(Problem statement):
Only the lines that contain the string "Kundalini" belong in the answer; pull them from the records.

(Given entries):

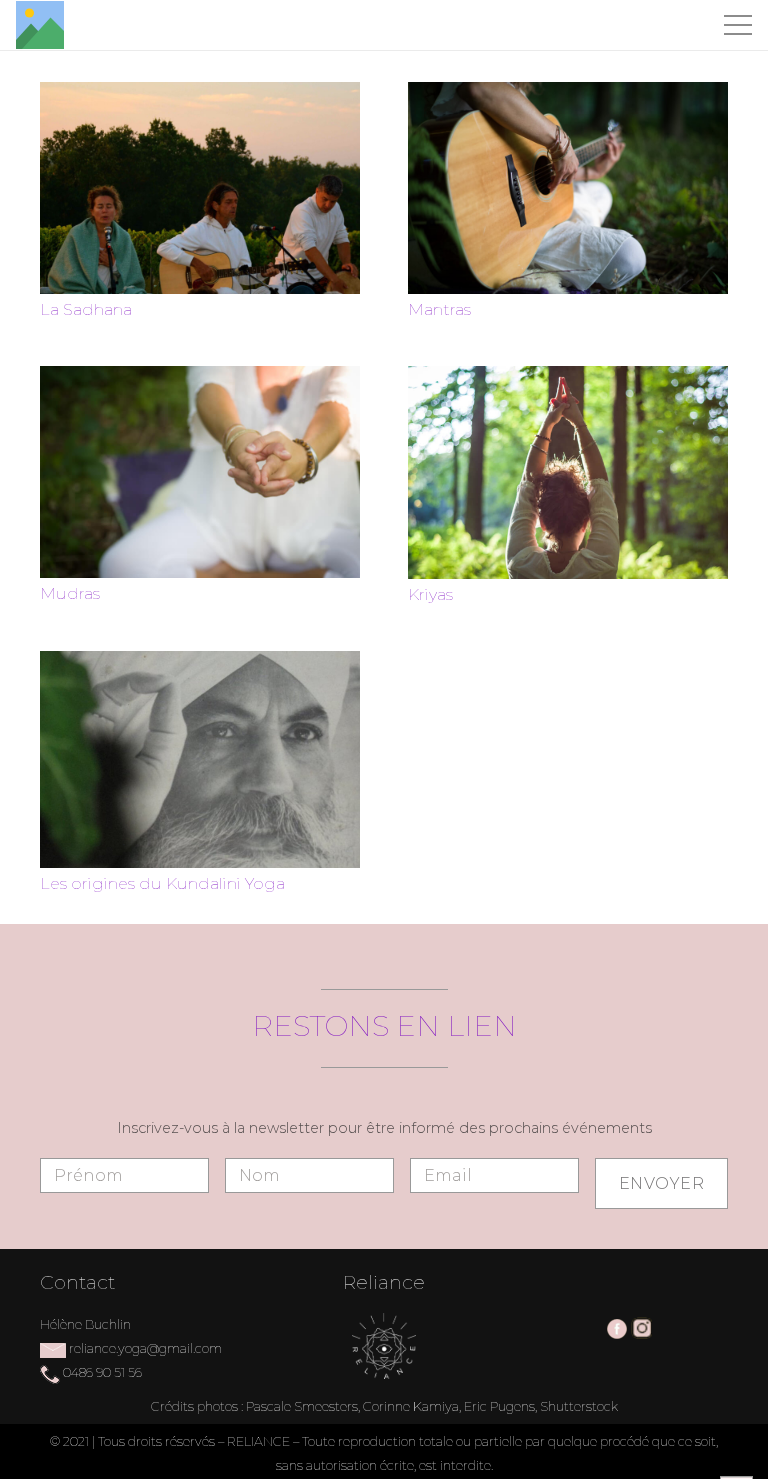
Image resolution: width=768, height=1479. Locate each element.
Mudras (70, 593)
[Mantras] (568, 94)
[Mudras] (200, 378)
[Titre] (40, 25)
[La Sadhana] (200, 94)
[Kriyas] (568, 378)
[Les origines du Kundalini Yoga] (200, 663)
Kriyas (430, 594)
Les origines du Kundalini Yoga (162, 883)
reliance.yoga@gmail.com (145, 1348)
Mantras (439, 309)
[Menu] (738, 25)
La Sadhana (86, 309)
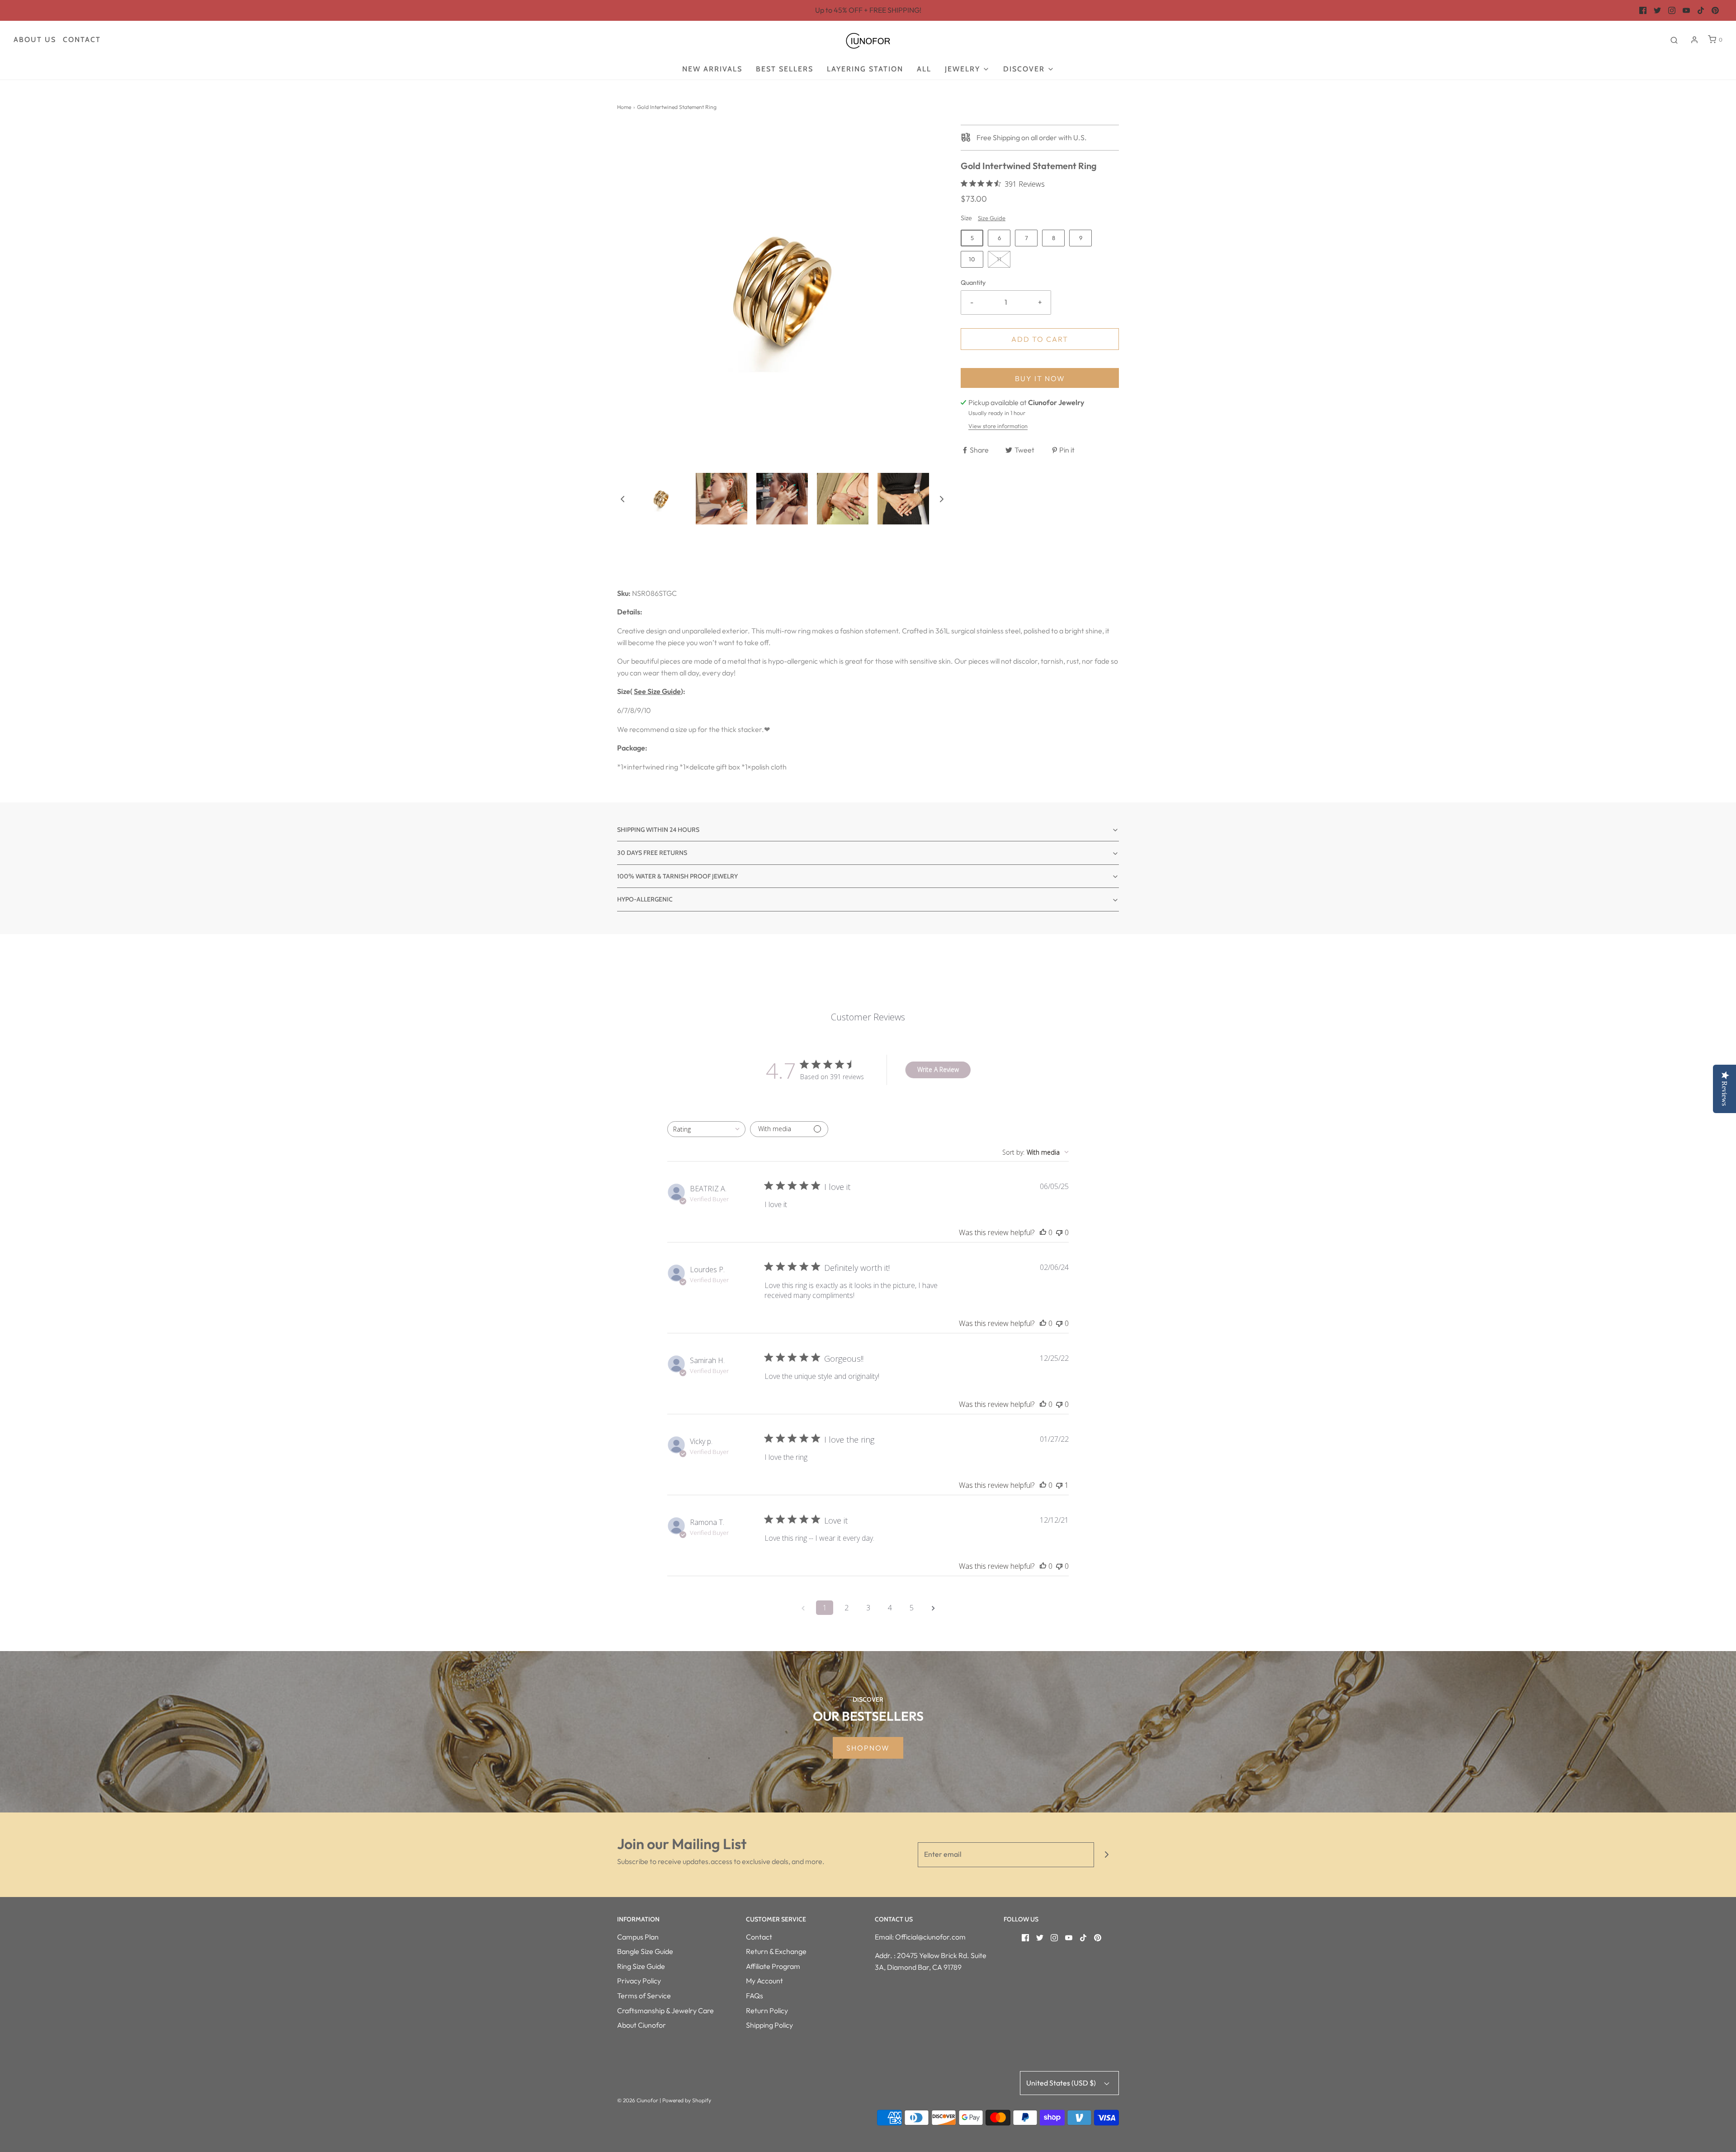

(Problem solution):
[Les origines du Kundalini Yoga] (200, 663)
Les origines du Kundalini Yoga (162, 883)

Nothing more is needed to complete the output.